WORK INSTRUCTION: The lines to find are those in the entries that hold the word "will"; copy every one of them.
+ + + + +
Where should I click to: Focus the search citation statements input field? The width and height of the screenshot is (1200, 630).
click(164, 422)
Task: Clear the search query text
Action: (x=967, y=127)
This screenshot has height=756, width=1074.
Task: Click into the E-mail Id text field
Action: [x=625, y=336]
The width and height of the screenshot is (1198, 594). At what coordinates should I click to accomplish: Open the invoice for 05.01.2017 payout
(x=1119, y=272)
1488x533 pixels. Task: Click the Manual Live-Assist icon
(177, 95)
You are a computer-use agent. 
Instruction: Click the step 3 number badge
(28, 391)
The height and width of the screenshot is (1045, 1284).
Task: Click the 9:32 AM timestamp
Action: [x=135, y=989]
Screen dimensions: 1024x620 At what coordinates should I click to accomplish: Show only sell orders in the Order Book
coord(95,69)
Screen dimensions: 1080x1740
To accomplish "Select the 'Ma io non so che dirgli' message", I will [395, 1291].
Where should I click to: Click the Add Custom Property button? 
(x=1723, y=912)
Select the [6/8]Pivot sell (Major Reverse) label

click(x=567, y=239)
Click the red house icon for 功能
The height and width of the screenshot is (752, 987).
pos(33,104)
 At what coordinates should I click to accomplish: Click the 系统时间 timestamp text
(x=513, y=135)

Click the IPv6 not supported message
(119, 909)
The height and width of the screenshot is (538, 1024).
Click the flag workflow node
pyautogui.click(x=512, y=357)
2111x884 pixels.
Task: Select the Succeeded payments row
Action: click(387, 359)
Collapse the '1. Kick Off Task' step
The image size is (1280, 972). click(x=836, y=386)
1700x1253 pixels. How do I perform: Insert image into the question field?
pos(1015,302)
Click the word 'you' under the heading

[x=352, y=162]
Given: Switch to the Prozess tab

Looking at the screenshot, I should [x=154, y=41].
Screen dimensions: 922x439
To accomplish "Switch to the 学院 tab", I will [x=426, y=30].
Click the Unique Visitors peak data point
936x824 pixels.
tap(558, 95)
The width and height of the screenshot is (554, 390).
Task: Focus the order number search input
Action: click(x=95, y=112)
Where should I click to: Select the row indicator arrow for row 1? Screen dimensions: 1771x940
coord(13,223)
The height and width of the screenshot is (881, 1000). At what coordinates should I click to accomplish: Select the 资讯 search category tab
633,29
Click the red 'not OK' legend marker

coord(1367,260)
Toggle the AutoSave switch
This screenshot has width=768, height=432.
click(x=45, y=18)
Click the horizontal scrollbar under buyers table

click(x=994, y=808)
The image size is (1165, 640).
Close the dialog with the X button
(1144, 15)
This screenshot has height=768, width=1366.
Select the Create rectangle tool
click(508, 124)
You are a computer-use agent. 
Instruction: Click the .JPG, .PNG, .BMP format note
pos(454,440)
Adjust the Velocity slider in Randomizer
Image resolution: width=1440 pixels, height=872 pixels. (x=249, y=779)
+ + + + +
PROBLEM SOLUTION:
To accomplish "Select the 'Ma io non so che dirgli' message", I will [395, 1291].
To accomplish "Switch to the 学院 tab", I will [x=426, y=30].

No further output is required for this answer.